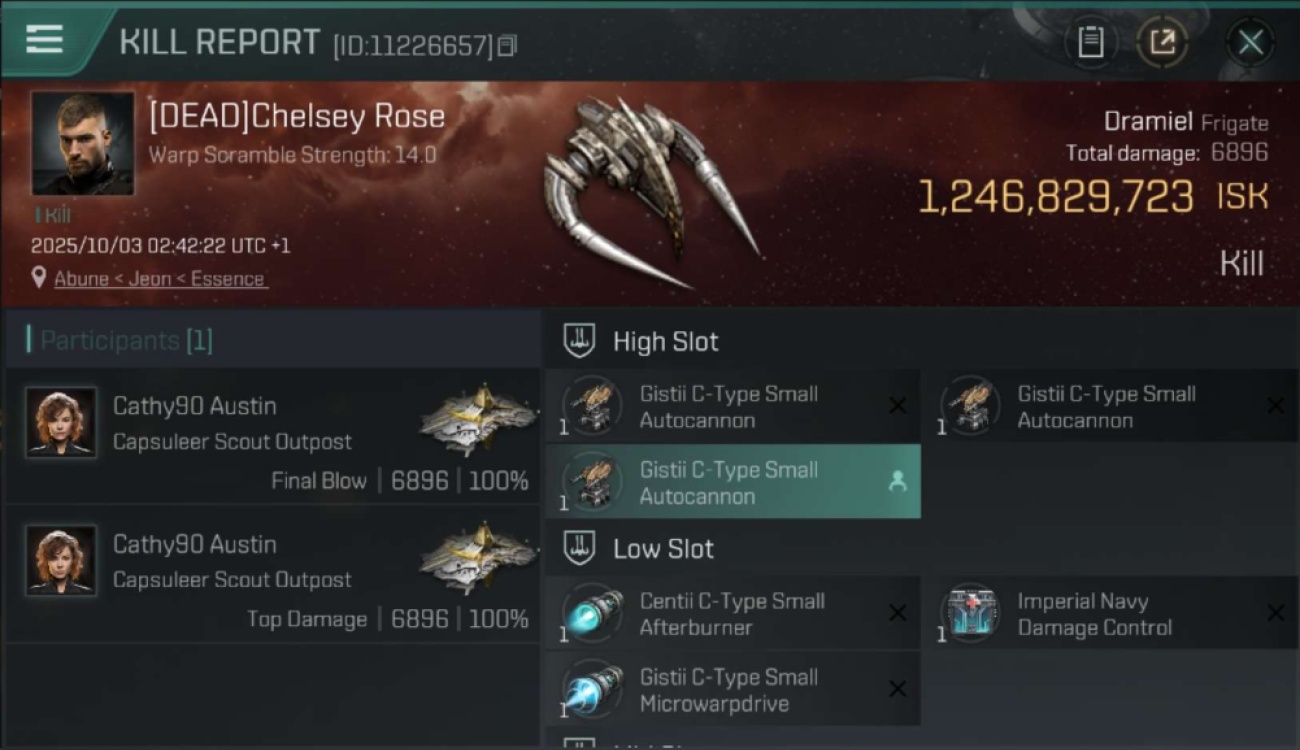Select the Top Damage Cathy90 Austin portrait
1300x750 pixels.
pos(61,560)
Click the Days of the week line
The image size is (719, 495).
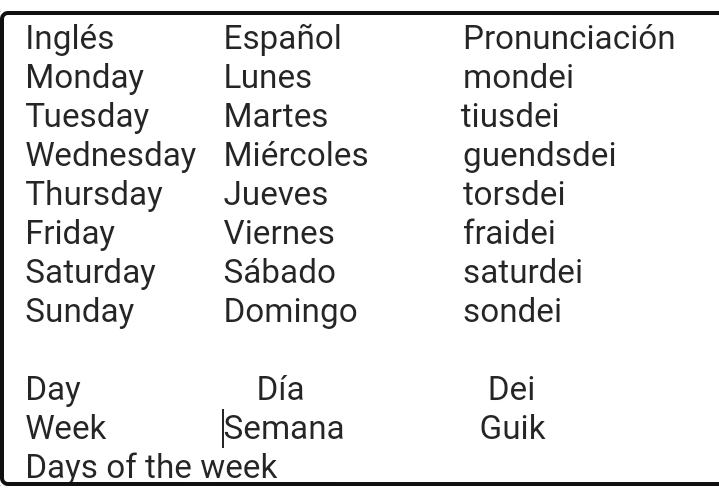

- About this exercise -
Transcribe every line from the one with "Click the Days of the week line" to the last line of the records above, exactly, excluding pictures.

- The answer -
Click the Days of the week line
The image size is (719, 495).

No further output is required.